Some Python data structures enforce unique values. A set is a collection that contains only unique elements:

print({10, 10.0})
print({10.0, 10})
print({1, True, 1.0})
{10}
{10.0}
{1}

This code creates three sets using the braces notation {}. Each set contains objects that are equal to each other. If equal objects of different data types are added to a set, only the first object is included.
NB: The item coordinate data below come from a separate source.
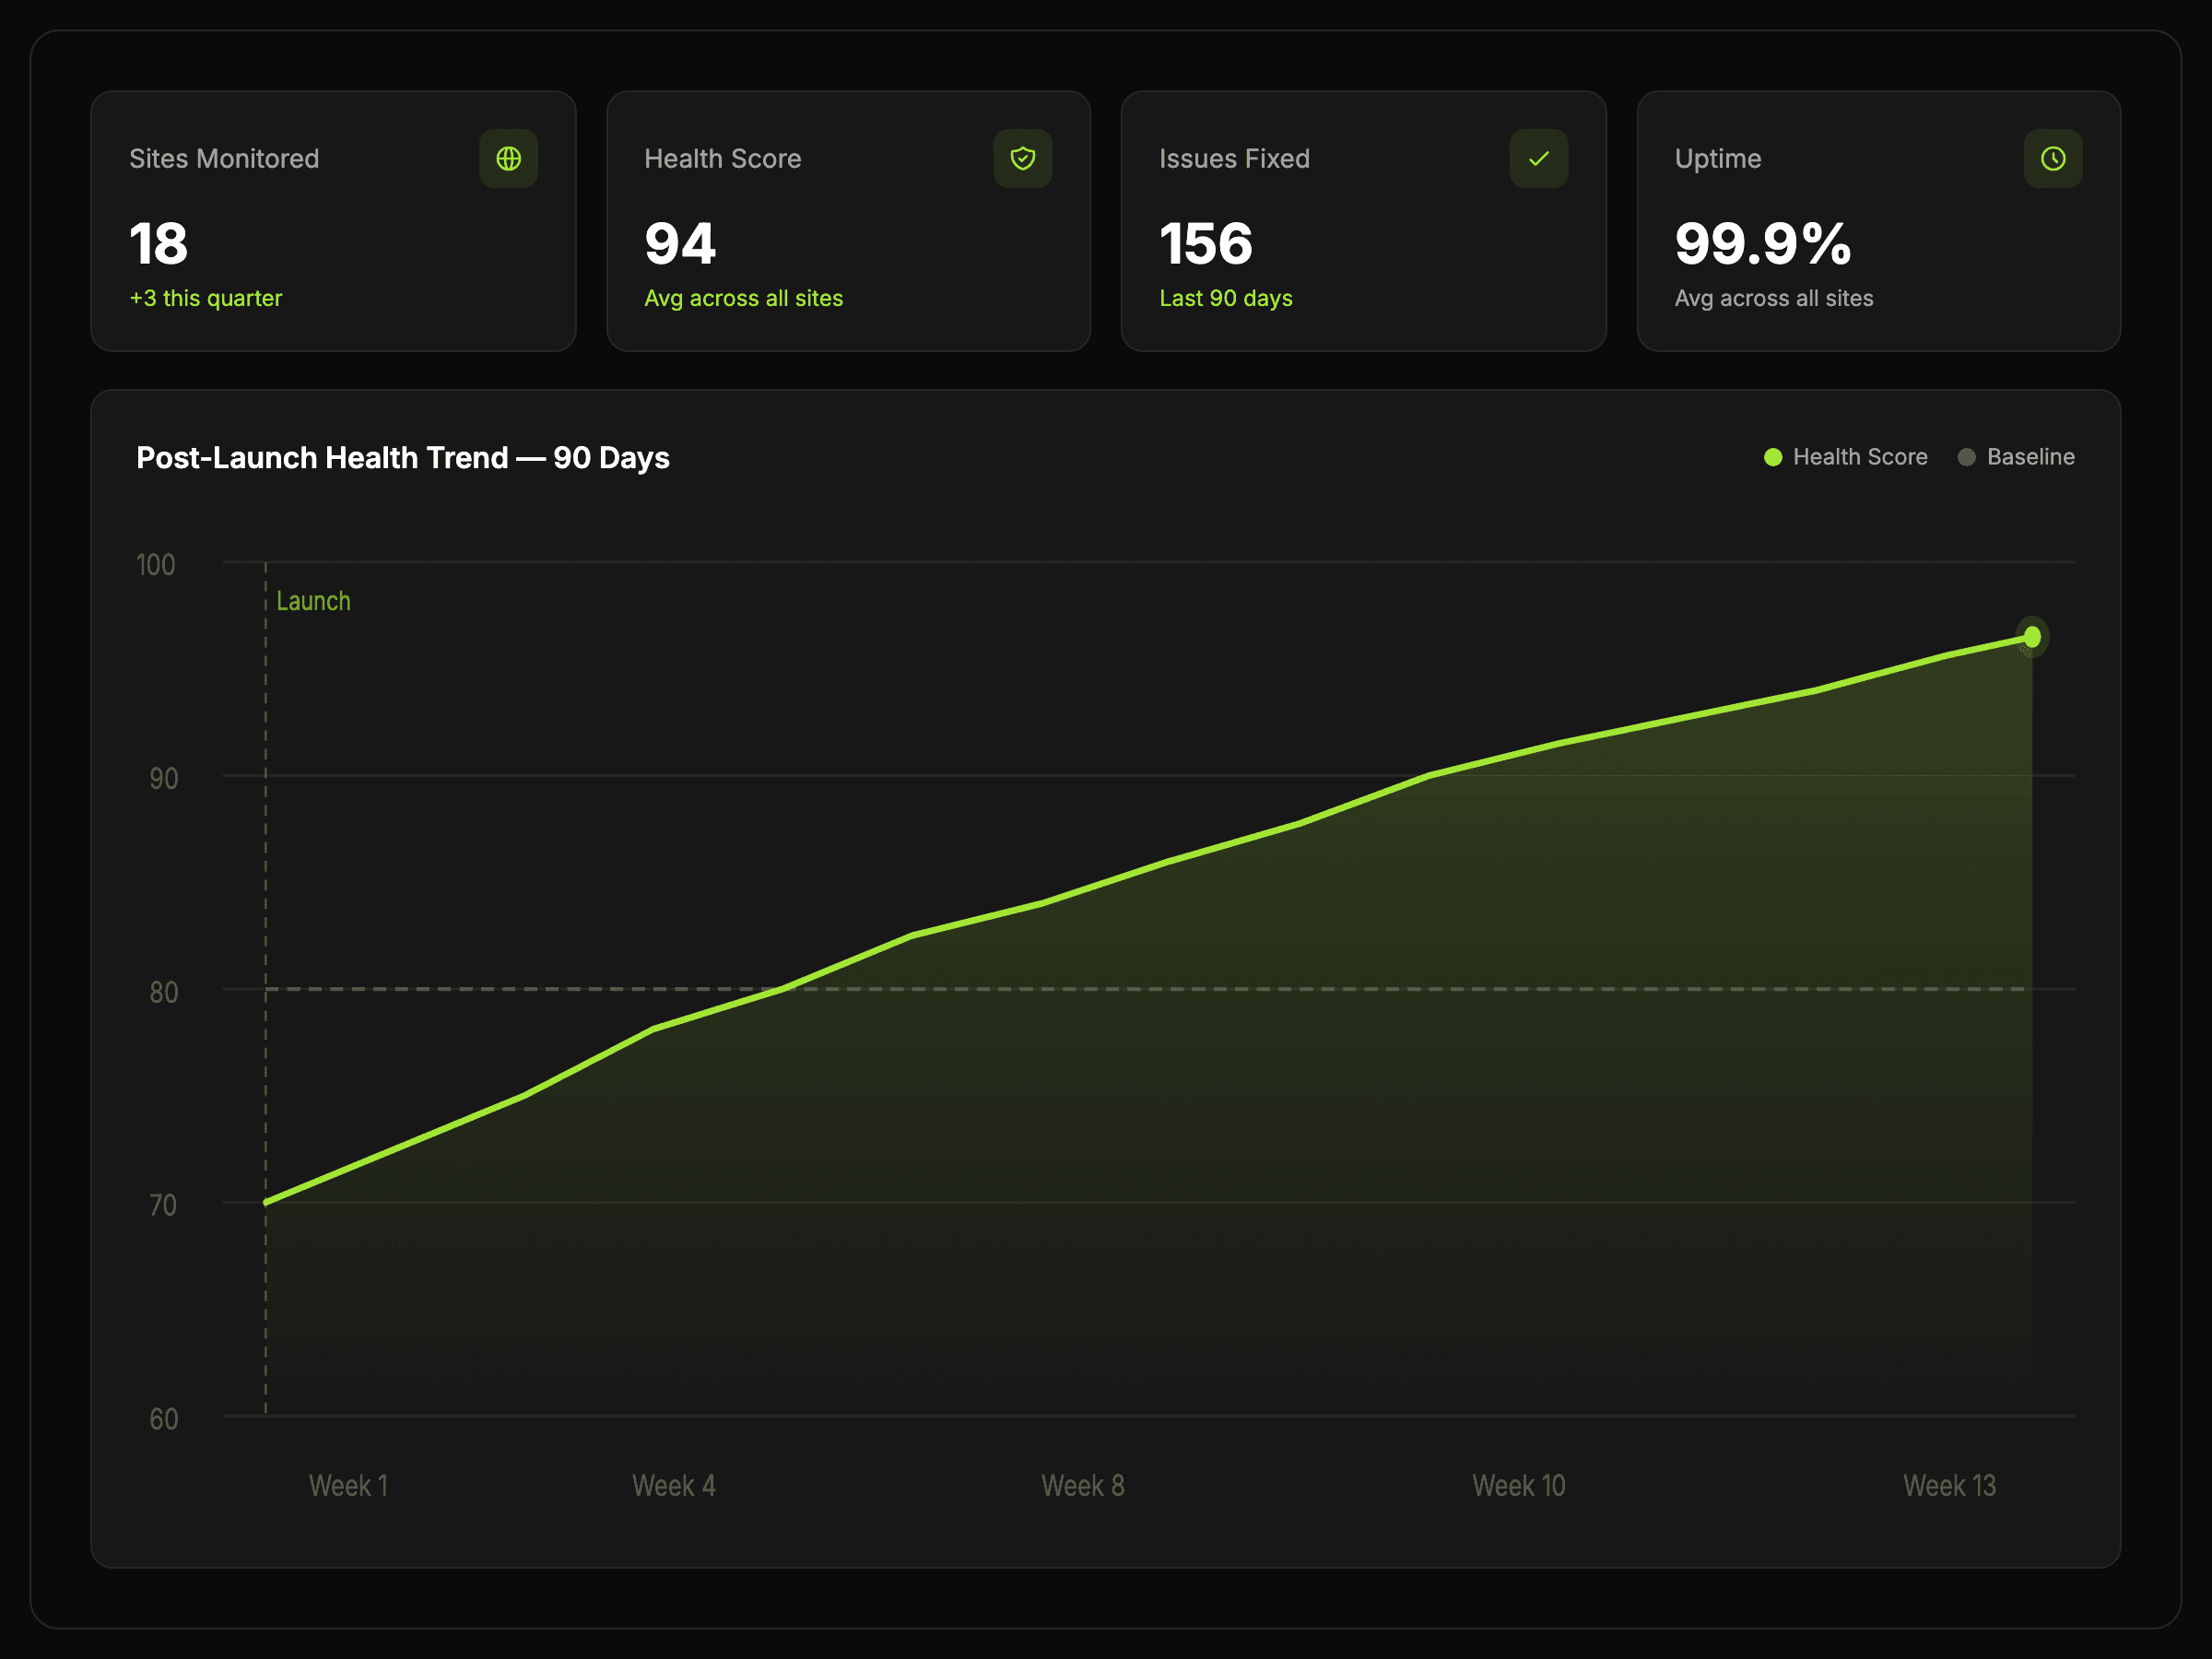Click the Launch marker label
The width and height of the screenshot is (2212, 1659).
(x=313, y=601)
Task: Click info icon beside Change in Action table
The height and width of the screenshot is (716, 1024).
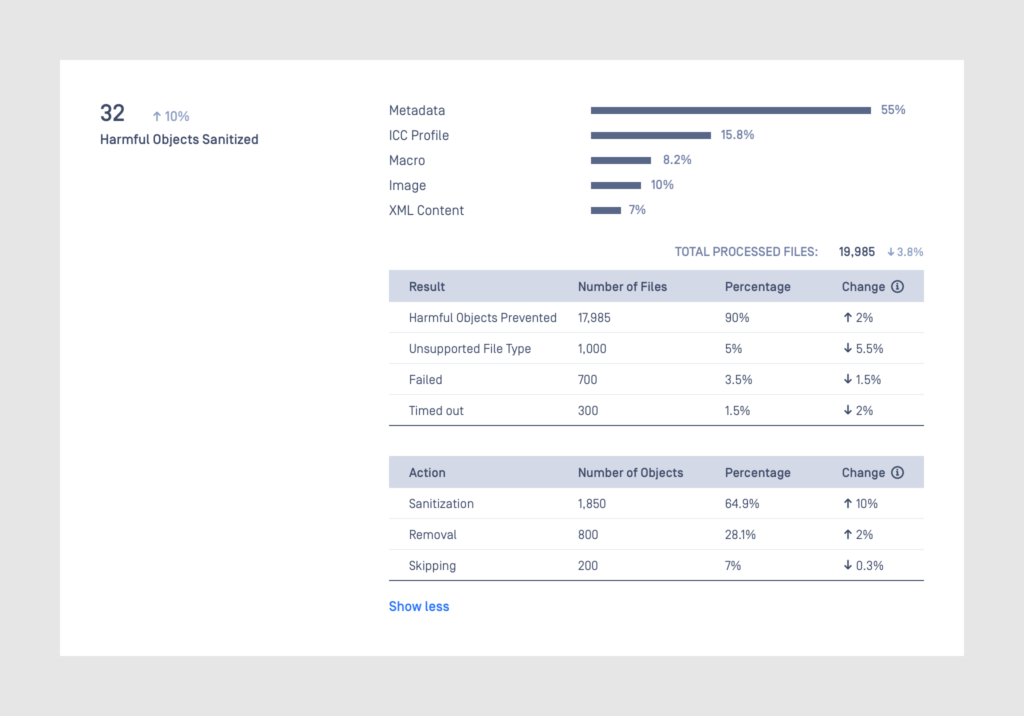Action: [x=897, y=473]
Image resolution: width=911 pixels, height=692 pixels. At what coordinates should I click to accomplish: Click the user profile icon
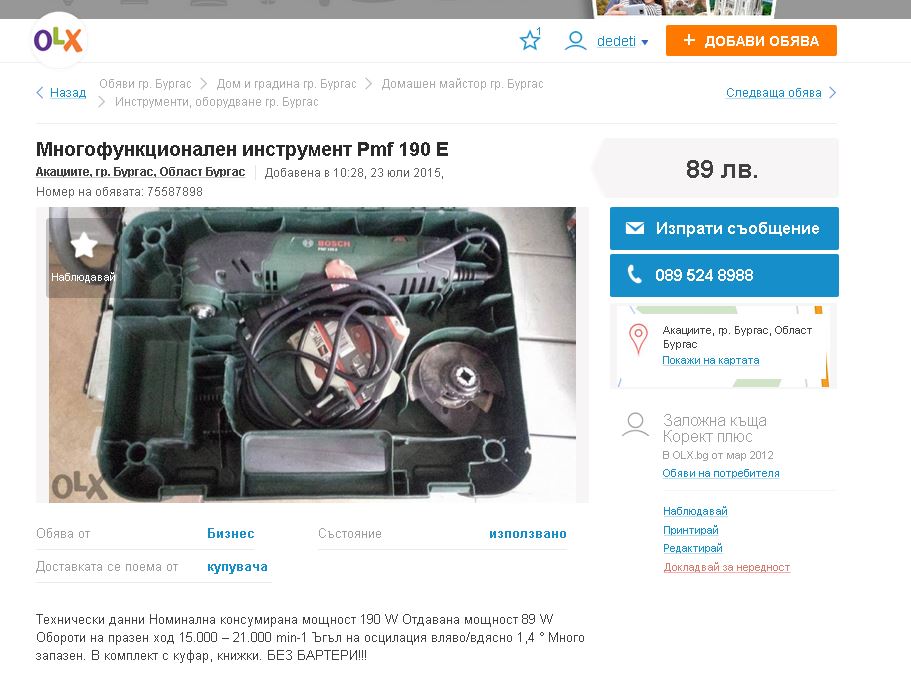575,41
Python also requires dictionary keys to be unique:

print({10: "Integer 10", 10.0: "Float 10"})
print({True: "Boolean True", 1: "Integer 1"})
{10: 'Float 10'}
{True: 'Integer 1'}

The dictionaries in this code contain equal keys. Only the first key is retained. However, its value is replaced by the last value added to the dictionary associated with an equal key. Therefore, in the first example, the key retained is the integer 10, but its value is the string "Float 10". In the second example, the key True, which is equal to 1, is associated with the value "Integer 1".

Sets and dictionaries play a role in several of the solutions in this tutorial because of their requirements for unique elements or keys.

Remove Duplicates From a List Using a Set

The simplest technique to remove duplicates from a list is to cast the list into a set and back to a list. A set can only contain unique values. Therefore, duplicates are discarded when added to the set:

names = ["James", "Bob", "James", "Mark", "Kate", "Sarah", "Kate"]
print(list(set(names)))
['Mark', 'Bob', 'Kate', 'James', 'Sarah']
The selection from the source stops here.